> [Excerpted passage]
--*--

= Bungei Prize =

Japanese literary award

The Bungei Prize (文藝賞, Bungeishō) is a Japanese literary award given by publishing company Kawade Shobō Shinsha. It was first awarded in 1962. The award is intended to recognize new writers, and several famous Japanese writers have won the award, but many Bungei Prize winners have not achieved any further literary recognition.

== Awards history ==
For the first two years in 1962 and 1963, awards were given in dramatic works, short and medium stories, and long works categories. From 1964, all works were judged in a single category. In 1965 no prize selection process was held, thus 1964 is the third award, and 1966 is the fourth. In 1967 and 2010 no works were judged worthy of the award. In 1968, due to the bankruptcy of Kawade Shobō ShinshaIn, the sixth award was delayed by one year until 1969. In 1969, the selected winner, Nakano Shuhei, refused to accept the award.

== Winners ==
Kawade Shobō Shinsha maintains a complete official list of winning works.

--*--

> [Information given]
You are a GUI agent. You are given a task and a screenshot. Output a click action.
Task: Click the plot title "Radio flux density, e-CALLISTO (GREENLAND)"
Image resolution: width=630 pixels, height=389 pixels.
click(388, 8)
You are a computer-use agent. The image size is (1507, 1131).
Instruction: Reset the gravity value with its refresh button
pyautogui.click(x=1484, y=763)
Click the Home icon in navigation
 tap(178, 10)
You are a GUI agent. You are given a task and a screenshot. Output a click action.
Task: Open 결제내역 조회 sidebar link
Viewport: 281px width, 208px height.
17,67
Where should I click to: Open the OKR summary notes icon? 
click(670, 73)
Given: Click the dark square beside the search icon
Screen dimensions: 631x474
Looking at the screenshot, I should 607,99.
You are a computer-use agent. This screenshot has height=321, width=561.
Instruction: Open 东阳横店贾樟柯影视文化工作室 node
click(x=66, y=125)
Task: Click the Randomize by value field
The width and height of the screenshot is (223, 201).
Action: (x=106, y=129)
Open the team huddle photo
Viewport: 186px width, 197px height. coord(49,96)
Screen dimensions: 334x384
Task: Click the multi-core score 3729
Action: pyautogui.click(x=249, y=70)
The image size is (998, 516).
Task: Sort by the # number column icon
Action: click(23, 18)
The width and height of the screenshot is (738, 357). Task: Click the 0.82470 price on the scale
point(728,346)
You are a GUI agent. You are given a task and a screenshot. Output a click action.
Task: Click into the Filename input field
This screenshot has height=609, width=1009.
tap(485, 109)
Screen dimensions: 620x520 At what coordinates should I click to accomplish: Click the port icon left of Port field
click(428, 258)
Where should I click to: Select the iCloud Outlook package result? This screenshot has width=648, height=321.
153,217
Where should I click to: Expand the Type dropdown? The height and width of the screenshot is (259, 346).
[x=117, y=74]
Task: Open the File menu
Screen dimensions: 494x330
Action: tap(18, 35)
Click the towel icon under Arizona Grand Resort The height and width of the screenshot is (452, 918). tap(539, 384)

--*--

> [Challenges]
1) Translate the sentence "From 1964, all works were judged in a single category." from the Bungei Prize article into Spanish.
2) According to the Bungei Prize article, which categories were used for the awards in 1962 and 1963? List each one.
The records were taken from a separate source.

> [Expected answers]
1) A partir de 1964, todas las obras se juzgaron en una sola categoría.

2)
- Dramatic works
- Short and medium stories
- Long works